David de Rothschild famously built the Plastiki out of plastic bottles and sailed it from California to the fabled Pacific Garbage Patch. The journey took months to plan and more than a year to fully realize. But if he were in China on the Yangtze River, all he would have to do to see the problems a garbage patch can cause a waterway is walk to the shore. Recent rains in China have washed thousands of tons of garbage toward the locks of the Three Gorges Dam. Their state media said that it is so thick that people can stand on it in some places.
Over the past month, a two foot thick mass of garbage has been washed into the river by the rainy season- even compacted so that people can walk on it in some places. It covers around half a million square feet of water, everything from shoes and branches to bottles and Styrofoam. It’s a bit of an “I told you so…” moment for environmentalists, who have long warned that the massive dam could create a pool of raw sewage, industrial chemicals and trash.

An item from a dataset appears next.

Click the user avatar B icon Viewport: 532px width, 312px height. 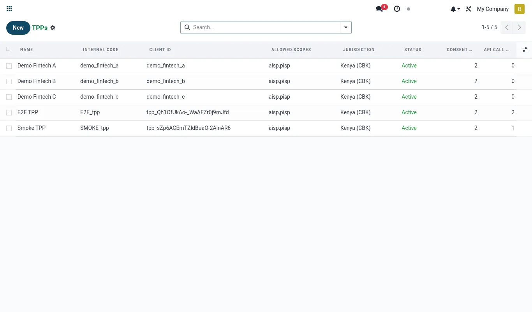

“The large amount of waste in the dam area could jam the miter gate of the Three Gorges Dam. Such a large amount of debris could damage the propellers and bottoms of passing boats. The decaying garbage could also harm the scenery and the water quality.” — Chen Lei, senior official at the China Three Gorges Corporation
The Three Gorges Dam has a long history of issues almost as troublesome as the flooding it was built to deal with. It has cost over $37 billion, caused the relocation of 1.3 million people, and submerged whole towns as well as historical and archaeological sites. And now the world’s largest hydropower project has an equally big problem with garbage.